» **Task prompt**
Please return only the lines from the one holding "Task: Open Xbox Game Bar from the Start list" through the one holding "Given: Click the Account Abstraction icon", exactly as they appear in the records below, both ends included.

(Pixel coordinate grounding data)
■ ■ ■ ■ ■

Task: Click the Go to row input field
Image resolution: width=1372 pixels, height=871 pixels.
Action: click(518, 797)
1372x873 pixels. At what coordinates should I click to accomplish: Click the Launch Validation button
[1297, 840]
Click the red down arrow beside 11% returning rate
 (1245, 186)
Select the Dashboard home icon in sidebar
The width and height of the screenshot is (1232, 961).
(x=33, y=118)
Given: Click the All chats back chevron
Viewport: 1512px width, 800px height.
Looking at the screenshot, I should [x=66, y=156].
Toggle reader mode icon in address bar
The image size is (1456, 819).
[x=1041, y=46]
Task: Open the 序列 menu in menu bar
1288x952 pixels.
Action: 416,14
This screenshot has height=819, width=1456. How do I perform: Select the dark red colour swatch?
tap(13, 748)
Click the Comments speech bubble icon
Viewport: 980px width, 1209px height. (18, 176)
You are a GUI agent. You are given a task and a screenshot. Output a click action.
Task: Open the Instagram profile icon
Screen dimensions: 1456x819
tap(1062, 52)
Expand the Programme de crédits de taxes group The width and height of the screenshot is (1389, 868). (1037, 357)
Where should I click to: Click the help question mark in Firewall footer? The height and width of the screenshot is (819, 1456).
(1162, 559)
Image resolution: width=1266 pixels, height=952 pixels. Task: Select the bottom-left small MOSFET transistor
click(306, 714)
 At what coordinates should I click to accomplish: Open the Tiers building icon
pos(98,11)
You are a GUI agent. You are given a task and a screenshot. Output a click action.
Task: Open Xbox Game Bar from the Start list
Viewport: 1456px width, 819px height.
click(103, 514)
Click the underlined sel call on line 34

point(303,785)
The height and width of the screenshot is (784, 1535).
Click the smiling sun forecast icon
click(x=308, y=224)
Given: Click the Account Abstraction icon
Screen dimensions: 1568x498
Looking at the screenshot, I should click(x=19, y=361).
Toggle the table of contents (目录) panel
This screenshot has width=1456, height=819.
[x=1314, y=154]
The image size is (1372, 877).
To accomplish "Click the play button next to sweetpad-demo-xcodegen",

■ ■ ■ ■ ■

» **Task output**
Task: Open Xbox Game Bar from the Start list
Viewport: 1456px width, 819px height.
click(103, 514)
Click the underlined sel call on line 34

point(303,785)
The height and width of the screenshot is (784, 1535).
Click the smiling sun forecast icon
click(x=308, y=224)
Given: Click the Account Abstraction icon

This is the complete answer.